The year I was diagnosed, 2011, most of these sources did not exist or were not generally known (NETs itself was not known by most people including medical people). The ACOR listserv and the Carcinoid Cancer Foundation were the only reliable things I could find. I got information from these and from conferences that CCCSG sponsored in Denver and from the members of CCCSG. My own doctors claimed that they could give all the information I wanted, but I soon found that they knew less than I did. It seems to me that because they were strictly evidence based medicine believers, they did not think they needed to know anything about NETs. At the time, the only thing on their checklist was Sandostatin and perhaps TACE (Transarterial chemoembolization). I eventually knew enough to know that I had to switch from that oncologist and the HMO she works for.
Times have changed. More treatments and diagnostic tools are available now and more are under development. There are many more sources of both information and support for NETs sufferers. One still has to be careful of old or incorrect information but things are better.

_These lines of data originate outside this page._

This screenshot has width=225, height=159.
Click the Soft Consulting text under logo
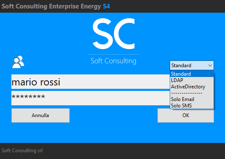[114, 61]
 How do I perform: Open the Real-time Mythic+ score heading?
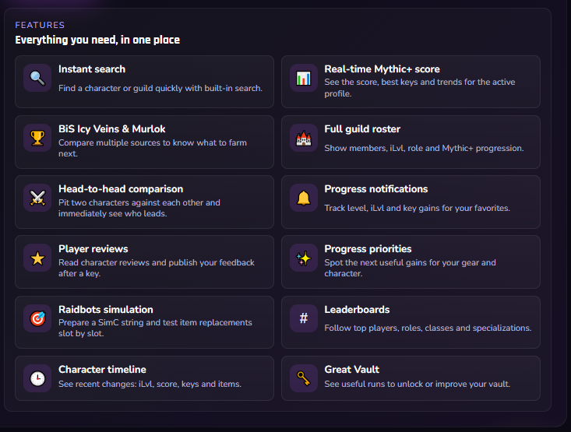[382, 69]
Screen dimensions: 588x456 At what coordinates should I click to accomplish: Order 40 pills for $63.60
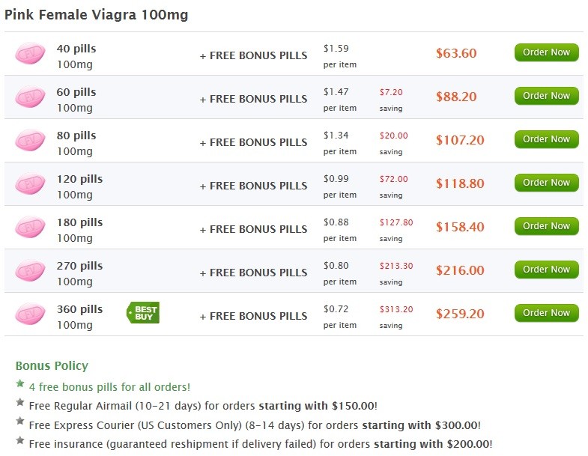click(x=546, y=52)
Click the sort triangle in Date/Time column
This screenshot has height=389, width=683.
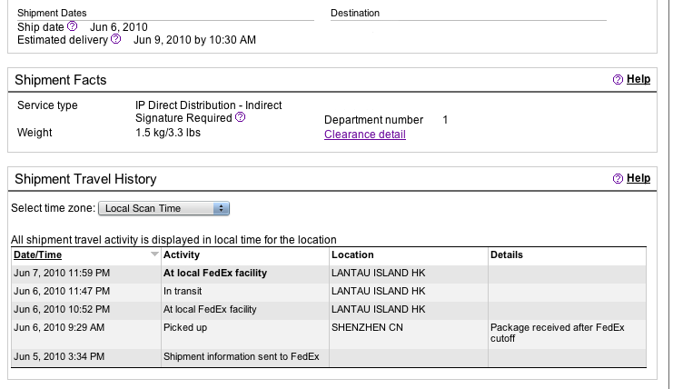click(154, 254)
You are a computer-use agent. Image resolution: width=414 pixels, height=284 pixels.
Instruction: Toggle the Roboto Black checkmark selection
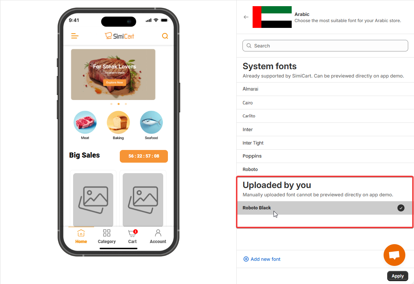(401, 208)
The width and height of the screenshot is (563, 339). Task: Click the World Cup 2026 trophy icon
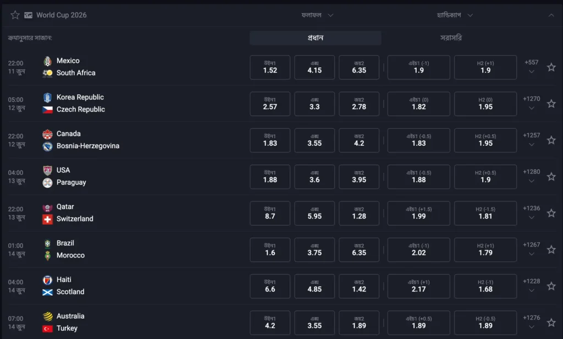(x=28, y=15)
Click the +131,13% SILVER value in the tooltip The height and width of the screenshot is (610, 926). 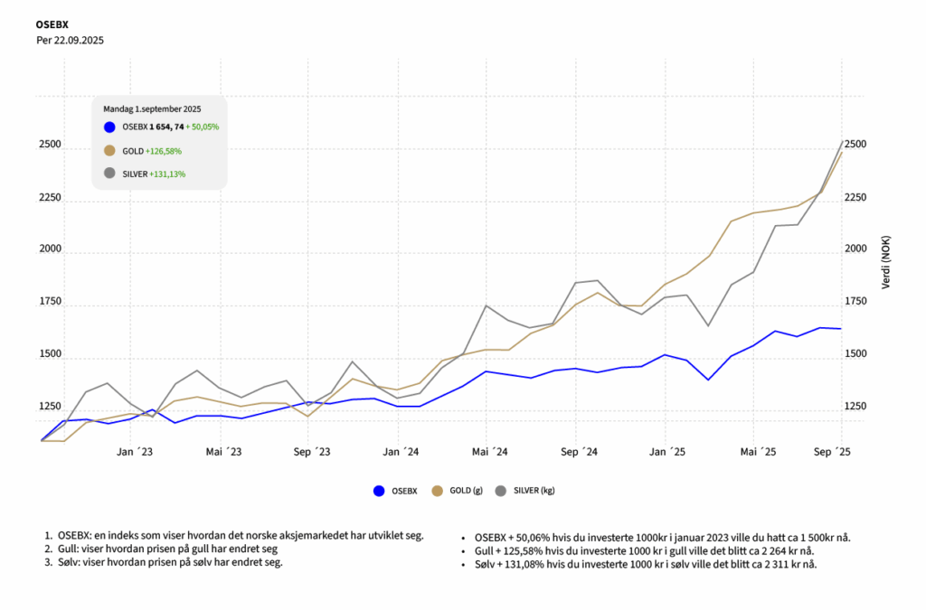pyautogui.click(x=167, y=174)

So I have added a page to this site listing the sources (see the menu above.) I also include it here:
CAUTION: Fortunately for us the medical treatments for NETs are being developed rapidly at this time. There may be out of date information. Especially in the videos which are 1 to 4 years old. They are still good starting points.

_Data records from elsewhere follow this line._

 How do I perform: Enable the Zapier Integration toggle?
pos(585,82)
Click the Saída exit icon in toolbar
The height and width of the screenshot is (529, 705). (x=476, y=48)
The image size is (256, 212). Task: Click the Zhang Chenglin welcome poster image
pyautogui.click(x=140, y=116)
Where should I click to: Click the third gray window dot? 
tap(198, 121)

The Carcinoid Cancer Foundation (carcinoid.org) Highly Recommended. It has a NETs doctor database here: https://www.carcinoid.org/for-patients/treatment/find-a-doctor/
The Healing NET Foundation (thehealingnet.org) This has info for both Patients and Professionals. We encourage you to download and read their NET Primer. They also have a new guide to the PRRT treatment,
The NET Patient Foundation has good information.
Download this book (very technical, you may want to recommend to your physician):
National Institute of Health has a good online book about NETs/Carcinoid Tumors.
The North American Neuroendocrine Tumor Society Has treatment guidelines for doctors. Now a couple of years out of date.
Neuroendocrine Tumor Research Foundation Good resources, including a doctor database here: https://netrf.org/patient-resources/doctor-database/
By Pharmaceutical Companies
Ronny Allan – Living With Neuroendocrine Cancer – Very well researched, informative.
Cy Ball – Music – A blog about music and cancer – This is my own blog, of course.
Support groups can offer emotional support as well as information. Be careful, although many groups are monitored by doctors, the information shared by patients may not be accurate.
The oldest group is probably an email listserv run by the Association of Cancer Online Resources.
There are several Facebook groups:
Dr. Liu’s Zebras
Carcinoid Coffee Cafe
NET Patients Sharing Knowledge & Exerience (This is more about knowledge than support).
Carcinoid Cancer Awareness Network
Goblet Helpthefight Carcinoid – this is about Goblet Cell, I do not know much about it.